Some situations dragged and were boring to read and I think another issue here is the attempt to make this story more literary than it had to. I guess if this was just a contemporary novel about Zeba, mixed with the inevitable (and desired!) cultural references/settings this could have been so much richer. But with the - I suppose - need to write in a more polished manner at times, things just felt out of place.

The cultural aspects were probably my favorite detail, at the same time they are so unfair and frustrating to read about. I think everyone knows the life for women in some countries is just not fair and justice is still done in such a unimpressive way that I often felt like going there and shake everyone and make them see reason! How frustrating indeed.
Zeba and the other imprisoned women embodied how things are perceived there and many are in prison for reasons we would never consider right or equitable in our "free" countries. I think this aspect of the story was well achieved, as was the attempt of the lawyer to do right by his client but the way of things, the "rules" of the honor system of that country that sees women as weak and not equal to men is a punch in the face for how difficult it is to fight fairly for justice.
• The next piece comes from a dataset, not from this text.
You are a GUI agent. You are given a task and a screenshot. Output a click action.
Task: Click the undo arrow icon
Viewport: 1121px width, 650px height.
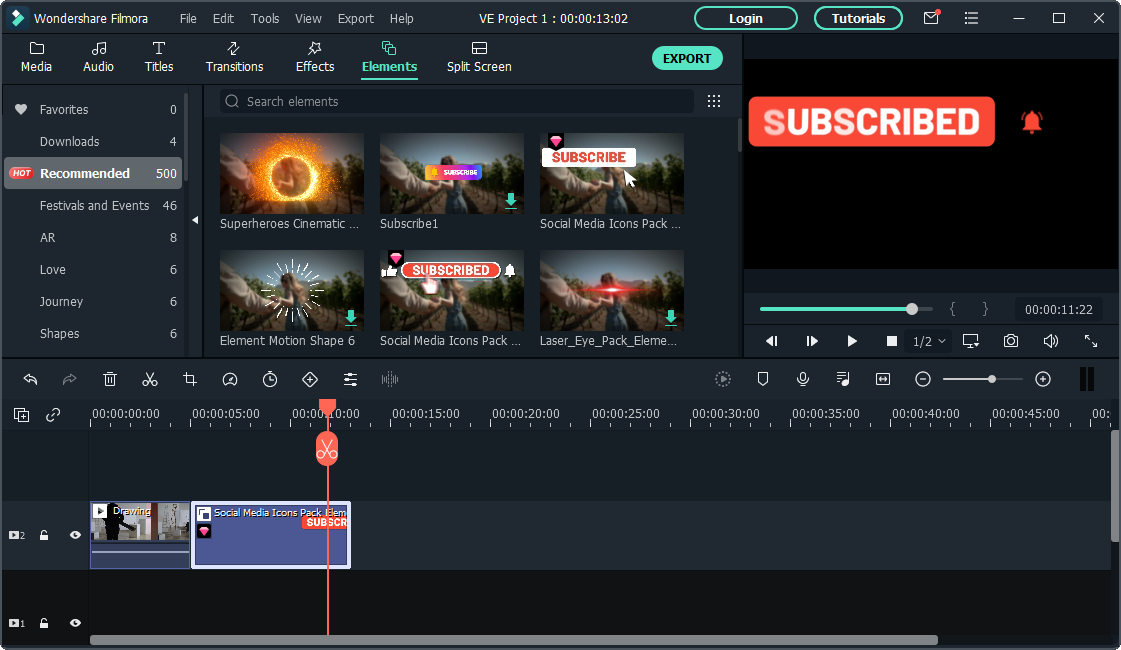[x=30, y=379]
Zeba's character is intriguing but I almost felt like she was the role model to a situation rather than a character whose personality I would be interested in nor someone I could imagine meeting in real life. Yes, she is an idea of someone who could live there and go through that complicated process but I still managed to maintain my distance from who she was.
The secondary characters weren't fleshed out as I imagined. We were told about them and their hopes, dreams, experiences but very rarely I felt I was connecting with them.

Since the book was more on the lines of literary work rather than romance or mainstream fiction, the end surprised me because it was not very realistic in regards to what had happened so far. I'm glad things ended up relatively well but but at that point I expected a bigger climax and things were solved in a unlikely fashion, I'd say. The writing is beautiful and evocative in the last chapter but... this was not as absorbing as I imagined when the story begun.